* PROVIDED MATERIAL:
########################################

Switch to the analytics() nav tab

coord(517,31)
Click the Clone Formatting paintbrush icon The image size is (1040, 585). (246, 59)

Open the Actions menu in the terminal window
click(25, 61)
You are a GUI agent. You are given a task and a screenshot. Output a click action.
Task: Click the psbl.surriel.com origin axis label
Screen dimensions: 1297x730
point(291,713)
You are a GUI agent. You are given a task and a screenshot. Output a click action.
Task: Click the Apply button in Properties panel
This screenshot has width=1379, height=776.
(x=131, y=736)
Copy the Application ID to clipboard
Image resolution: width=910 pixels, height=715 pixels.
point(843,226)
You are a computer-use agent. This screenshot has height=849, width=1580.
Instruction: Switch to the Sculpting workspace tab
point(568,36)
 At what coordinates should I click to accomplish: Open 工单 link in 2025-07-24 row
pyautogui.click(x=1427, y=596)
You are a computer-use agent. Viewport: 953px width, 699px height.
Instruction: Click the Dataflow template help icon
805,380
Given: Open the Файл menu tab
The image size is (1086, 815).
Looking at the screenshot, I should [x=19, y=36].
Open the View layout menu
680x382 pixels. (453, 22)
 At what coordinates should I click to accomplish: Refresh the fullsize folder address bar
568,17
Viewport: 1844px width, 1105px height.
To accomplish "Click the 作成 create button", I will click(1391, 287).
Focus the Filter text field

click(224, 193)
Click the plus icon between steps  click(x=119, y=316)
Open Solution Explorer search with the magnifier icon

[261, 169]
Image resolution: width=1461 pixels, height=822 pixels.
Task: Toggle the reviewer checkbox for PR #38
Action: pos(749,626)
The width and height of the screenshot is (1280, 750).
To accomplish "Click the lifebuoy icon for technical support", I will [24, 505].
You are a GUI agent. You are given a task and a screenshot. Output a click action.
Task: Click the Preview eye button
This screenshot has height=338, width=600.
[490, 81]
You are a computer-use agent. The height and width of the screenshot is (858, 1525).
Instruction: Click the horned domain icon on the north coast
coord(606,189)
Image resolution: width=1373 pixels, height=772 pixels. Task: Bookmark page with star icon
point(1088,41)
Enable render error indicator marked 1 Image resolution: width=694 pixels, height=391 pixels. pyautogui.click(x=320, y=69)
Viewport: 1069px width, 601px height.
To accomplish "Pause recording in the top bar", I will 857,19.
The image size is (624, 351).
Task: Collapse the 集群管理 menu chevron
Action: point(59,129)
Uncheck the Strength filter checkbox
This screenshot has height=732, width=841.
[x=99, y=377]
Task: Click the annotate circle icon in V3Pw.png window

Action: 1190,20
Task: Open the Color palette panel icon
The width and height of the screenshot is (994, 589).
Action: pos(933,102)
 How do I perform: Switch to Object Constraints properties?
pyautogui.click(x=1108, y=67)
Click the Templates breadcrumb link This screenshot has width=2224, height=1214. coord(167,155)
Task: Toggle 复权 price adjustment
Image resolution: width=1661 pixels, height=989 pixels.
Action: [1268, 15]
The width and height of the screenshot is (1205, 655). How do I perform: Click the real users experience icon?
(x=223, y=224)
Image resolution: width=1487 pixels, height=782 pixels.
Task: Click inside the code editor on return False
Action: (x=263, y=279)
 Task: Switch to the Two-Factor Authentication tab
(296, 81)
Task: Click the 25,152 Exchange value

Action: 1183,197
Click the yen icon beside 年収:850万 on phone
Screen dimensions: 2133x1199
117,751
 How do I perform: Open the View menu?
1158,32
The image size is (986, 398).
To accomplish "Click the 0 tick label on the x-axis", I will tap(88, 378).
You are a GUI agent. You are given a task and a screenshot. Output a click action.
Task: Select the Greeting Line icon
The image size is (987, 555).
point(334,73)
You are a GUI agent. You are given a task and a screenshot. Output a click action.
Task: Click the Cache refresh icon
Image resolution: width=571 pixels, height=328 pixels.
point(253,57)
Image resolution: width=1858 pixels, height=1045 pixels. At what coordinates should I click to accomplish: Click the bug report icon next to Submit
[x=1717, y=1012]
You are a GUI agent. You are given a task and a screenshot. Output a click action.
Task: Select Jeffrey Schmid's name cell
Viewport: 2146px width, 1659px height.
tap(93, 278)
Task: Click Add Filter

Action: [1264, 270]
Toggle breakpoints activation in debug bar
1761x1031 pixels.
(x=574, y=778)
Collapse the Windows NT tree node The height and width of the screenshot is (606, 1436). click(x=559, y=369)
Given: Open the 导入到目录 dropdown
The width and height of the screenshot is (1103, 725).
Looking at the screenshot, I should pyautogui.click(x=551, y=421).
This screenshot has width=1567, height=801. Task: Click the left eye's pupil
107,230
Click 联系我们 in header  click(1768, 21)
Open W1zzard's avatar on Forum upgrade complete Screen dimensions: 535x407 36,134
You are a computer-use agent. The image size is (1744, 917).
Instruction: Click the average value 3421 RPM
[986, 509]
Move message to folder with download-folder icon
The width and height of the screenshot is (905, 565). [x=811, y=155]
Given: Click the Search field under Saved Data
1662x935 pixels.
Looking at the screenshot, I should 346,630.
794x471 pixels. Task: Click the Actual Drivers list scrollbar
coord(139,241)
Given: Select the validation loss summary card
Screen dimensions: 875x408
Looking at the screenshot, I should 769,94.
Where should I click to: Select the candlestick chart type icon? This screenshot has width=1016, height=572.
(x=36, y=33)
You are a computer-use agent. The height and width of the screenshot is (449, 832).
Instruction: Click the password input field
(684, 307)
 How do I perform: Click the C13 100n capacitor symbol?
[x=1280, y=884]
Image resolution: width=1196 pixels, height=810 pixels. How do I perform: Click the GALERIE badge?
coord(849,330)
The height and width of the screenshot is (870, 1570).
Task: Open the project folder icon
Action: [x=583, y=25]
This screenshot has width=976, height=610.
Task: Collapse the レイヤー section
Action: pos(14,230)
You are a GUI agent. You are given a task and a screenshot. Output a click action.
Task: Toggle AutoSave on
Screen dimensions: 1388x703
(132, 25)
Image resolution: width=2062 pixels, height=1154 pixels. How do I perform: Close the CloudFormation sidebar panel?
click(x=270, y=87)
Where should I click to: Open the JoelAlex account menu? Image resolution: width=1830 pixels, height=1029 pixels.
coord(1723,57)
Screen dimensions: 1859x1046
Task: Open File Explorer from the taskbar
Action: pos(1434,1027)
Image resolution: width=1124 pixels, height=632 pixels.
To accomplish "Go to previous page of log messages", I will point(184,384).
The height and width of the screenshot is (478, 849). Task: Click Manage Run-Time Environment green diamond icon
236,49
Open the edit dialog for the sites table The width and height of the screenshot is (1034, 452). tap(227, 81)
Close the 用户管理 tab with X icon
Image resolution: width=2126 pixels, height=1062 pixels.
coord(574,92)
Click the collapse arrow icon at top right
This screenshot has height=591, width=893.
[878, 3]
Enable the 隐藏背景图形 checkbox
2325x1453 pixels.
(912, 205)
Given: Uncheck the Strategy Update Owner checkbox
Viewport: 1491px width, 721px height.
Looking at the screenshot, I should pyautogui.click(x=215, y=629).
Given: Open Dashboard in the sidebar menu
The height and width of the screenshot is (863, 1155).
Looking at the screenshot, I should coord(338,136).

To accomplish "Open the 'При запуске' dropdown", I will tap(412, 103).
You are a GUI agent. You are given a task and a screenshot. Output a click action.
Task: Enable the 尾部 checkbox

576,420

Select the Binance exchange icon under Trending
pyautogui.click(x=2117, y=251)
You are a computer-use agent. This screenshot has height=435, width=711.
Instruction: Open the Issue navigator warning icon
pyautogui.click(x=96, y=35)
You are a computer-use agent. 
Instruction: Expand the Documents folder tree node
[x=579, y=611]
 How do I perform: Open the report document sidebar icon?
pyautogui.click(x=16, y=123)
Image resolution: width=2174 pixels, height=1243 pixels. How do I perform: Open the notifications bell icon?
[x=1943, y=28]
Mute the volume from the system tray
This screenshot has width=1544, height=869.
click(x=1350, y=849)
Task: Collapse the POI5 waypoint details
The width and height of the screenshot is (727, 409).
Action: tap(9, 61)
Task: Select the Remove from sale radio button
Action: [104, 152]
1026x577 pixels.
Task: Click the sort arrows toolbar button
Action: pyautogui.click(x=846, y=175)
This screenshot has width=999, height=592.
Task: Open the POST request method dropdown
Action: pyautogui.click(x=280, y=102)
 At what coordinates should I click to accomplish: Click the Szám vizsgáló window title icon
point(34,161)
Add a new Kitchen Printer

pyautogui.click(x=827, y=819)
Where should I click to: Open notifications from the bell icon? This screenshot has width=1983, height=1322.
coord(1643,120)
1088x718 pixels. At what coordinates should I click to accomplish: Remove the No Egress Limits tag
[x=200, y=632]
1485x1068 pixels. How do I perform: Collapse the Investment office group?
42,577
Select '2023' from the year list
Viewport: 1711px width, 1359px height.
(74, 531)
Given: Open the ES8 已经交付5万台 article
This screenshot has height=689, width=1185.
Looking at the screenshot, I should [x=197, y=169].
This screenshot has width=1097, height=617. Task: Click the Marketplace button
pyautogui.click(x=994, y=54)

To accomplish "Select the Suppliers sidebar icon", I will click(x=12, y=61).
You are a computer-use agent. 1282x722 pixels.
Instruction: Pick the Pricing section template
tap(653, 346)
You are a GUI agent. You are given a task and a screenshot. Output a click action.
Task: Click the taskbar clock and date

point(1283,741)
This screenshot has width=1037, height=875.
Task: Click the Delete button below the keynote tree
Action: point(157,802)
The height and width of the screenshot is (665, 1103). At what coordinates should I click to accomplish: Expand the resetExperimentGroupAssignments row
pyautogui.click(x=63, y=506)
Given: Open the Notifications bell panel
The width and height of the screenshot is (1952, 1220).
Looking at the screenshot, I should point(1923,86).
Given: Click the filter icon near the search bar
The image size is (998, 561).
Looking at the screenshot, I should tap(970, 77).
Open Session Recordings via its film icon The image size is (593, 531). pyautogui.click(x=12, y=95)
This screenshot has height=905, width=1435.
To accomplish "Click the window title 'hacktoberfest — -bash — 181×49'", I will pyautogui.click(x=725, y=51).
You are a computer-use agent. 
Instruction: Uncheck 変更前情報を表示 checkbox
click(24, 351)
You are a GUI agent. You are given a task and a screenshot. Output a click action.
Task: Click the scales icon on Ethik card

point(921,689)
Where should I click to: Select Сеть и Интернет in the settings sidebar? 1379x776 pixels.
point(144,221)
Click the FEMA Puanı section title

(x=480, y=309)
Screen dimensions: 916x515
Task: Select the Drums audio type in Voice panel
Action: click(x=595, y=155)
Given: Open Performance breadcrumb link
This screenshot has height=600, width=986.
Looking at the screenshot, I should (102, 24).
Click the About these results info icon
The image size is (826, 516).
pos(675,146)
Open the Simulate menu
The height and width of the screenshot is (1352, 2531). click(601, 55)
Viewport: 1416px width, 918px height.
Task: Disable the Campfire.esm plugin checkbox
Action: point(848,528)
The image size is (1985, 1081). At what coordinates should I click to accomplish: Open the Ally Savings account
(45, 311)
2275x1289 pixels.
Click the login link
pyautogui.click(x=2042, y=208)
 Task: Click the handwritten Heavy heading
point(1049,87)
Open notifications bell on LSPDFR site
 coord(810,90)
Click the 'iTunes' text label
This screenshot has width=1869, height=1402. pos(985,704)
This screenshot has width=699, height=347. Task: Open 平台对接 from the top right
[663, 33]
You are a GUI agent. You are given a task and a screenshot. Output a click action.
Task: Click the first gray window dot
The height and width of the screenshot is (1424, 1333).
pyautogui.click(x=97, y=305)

########################################

* YOUR INSTRUCTIONS: Where the string "computer" occurs in the data, return the whole line.

* RESULT OF THIS EXERCISE:
You are a computer-use agent. This screenshot has height=849, width=1580.
You are a computer-use agent. Viewport: 953px width, 699px height.
You are a computer-use agent. The height and width of the screenshot is (858, 1525).
You are a computer-use agent. The image size is (1744, 917).
You are a computer-use agent. The height and width of the screenshot is (449, 832).
You are a computer-use agent. This screenshot has height=435, width=711.
You are a computer-use agent. 
You are a computer-use agent. 1282x722 pixels.
You are a computer-use agent. 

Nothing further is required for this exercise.